Mars Volta, Perfect Circle Take Opposite Approaches To Unforgettable Performance
By Tommy Miller,

Last Tuesday's Mars Volta/A Perfect Circle show at Pepsi Coliseum started with opening act, the Mars Volta, packed into the middle of the rather large stage with what appeared to be a giant spider woman as their backdrop. All six members of the band then did exactly what I expected them to; they did what they felt like doing with no regard for pleasing anyone but themselves.

There was no pandering to the crowd that had come to see A Perfect Circle, or even to the people that owned the "Deloused in the Comatorium" disk. No, this was a not a set for sing-alongs or head bobbing along to your favorites. Instead it turned out to be a show that was reminiscent of an improvisational jazz jam.

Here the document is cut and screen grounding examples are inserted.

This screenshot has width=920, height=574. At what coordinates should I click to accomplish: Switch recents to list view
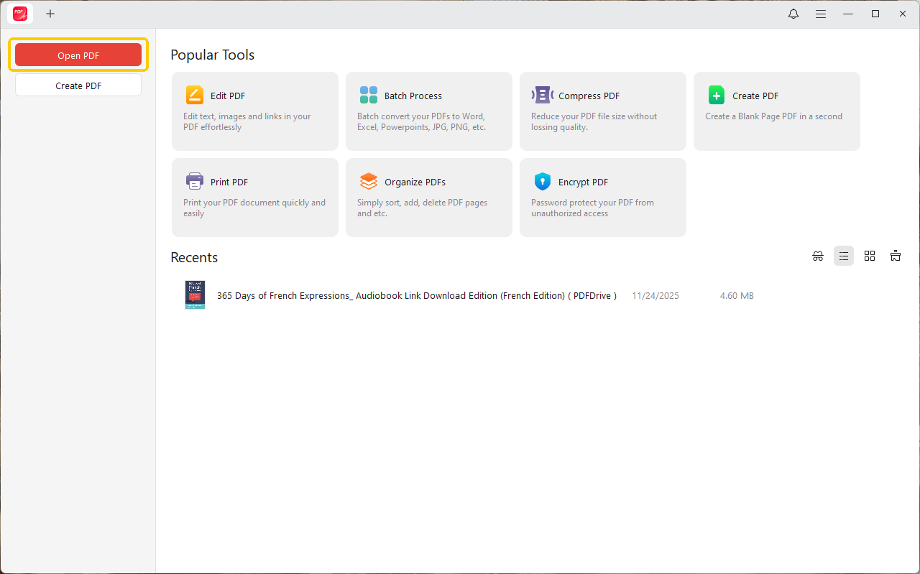click(x=844, y=256)
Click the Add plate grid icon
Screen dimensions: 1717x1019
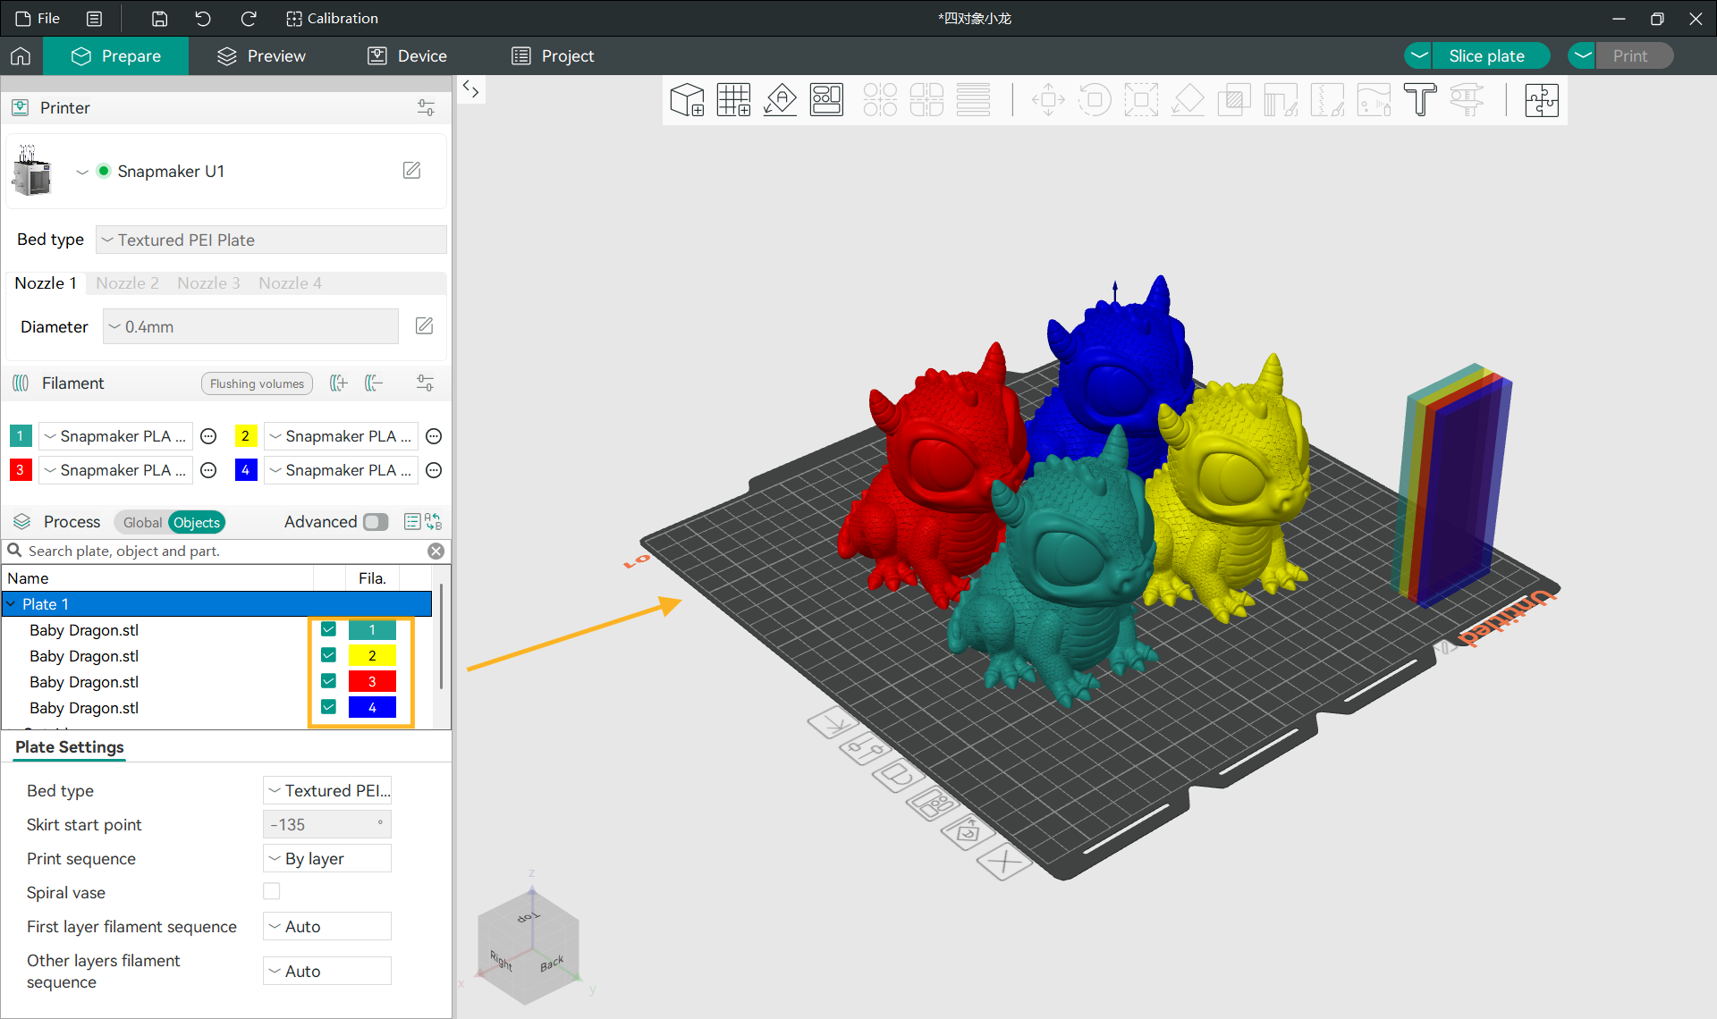(733, 100)
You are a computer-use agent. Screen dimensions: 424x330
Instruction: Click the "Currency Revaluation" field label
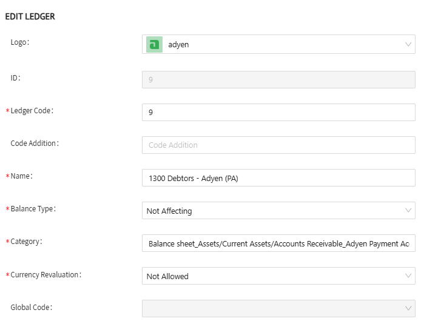tap(45, 275)
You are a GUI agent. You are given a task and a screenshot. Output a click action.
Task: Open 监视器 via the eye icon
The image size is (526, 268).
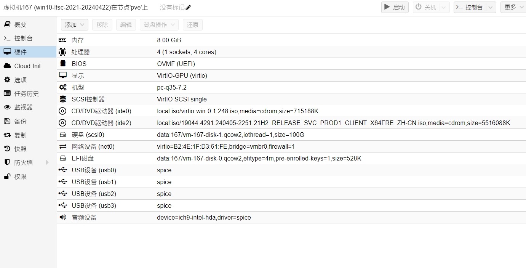click(7, 108)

The band was quick to start the show with an explosion of energy that seemed to make vocalist Cedric Bixler Zavala act as if he was being puppeteered. There was not a point from the opening note to the final ringing of the cymbals that he stood still. Whether it be running in place, doing front hand springs all over the stage, or doing what seemed to a tribute to the almighty James Brown, his feet never stopped shuffling. More impressive still is that he managed to hit the notes that has added such a signature sound to The Mars Volta.

Some ticket holders might have felt cheated because The Mars Volta only ventured in to three songs off of their disk. I, on the other hand, felt a bit "privileged," if you will. I felt like I was watching a one-of-a-kind performance, as I couldn't imagine how the band could ever duplicate the jams that they had just managed to pull off right in front of me.

If there was anything wrong with the set that The Mars Volta played, it was the sound. From where I was sitting I couldn't hear the bass guitar at all and I thought the auxiliary percussion could have been turned down a little. At times I felt like I might have been missing some of that sound. I don't, however, blame the sound issues on the band. A show like this calls for a good mix, as everyone is doing something that is important to the jam.

I will be the first person to admit that I wasn't sure where A Perfect Circle was going to go musically after they added Jeordie White and James Iha to their lineup. I might have even been a little bit worried. But when it comes right down to brass tax, vocalist Maynard James Keenan is only going to surround himself with musicians that he feels can get the job done musically and creatively. I should have known that from the get go. The show came off as a testament to the quality of the band.

The band sounded thick and the vocal harmonies, specifically White's, added a nice sonic layer that a lot of bands might not be able to duplicate with only having one singer. The sound was so close to their album's sound in places that the songs seemed to inspire a coliseum wide karaoke session. I know that I participated.

Keenan, who was celebrating his 40th birthday during the show, came across as powerful on stage as he does on CD. Perhaps the oddest, and most interesting thing, about Maynard's stage show was that the light never hit him when he was standing out in front of his silk screen that he began the show standing behind, except to do his magic trick for his birthday.

A Perfect Circle also features Josh Freese, arguably the hardest-working drummer in rock today, who played the entire set with a broken knee. The injury limited his ability to play double bass. Fortunately, he played anything that he would have normally played on double bass on floor toms instead. Honestly I was none the wiser about the change and I am not sure anyone else was either.

If A Perfect Circle has any flaws at all live, it's that they have tried to make everything sound album perfect. While most of the time such perfection makes for good performance, doing everything spot on perfect can really expose mistakes when they occur. Case in point: there were one or two vocal harmonies that really made my ears prick up like a dog that has just heard a car slam on its brakes. Mind you, this was only for moments at a time, then it was back to being album perfect.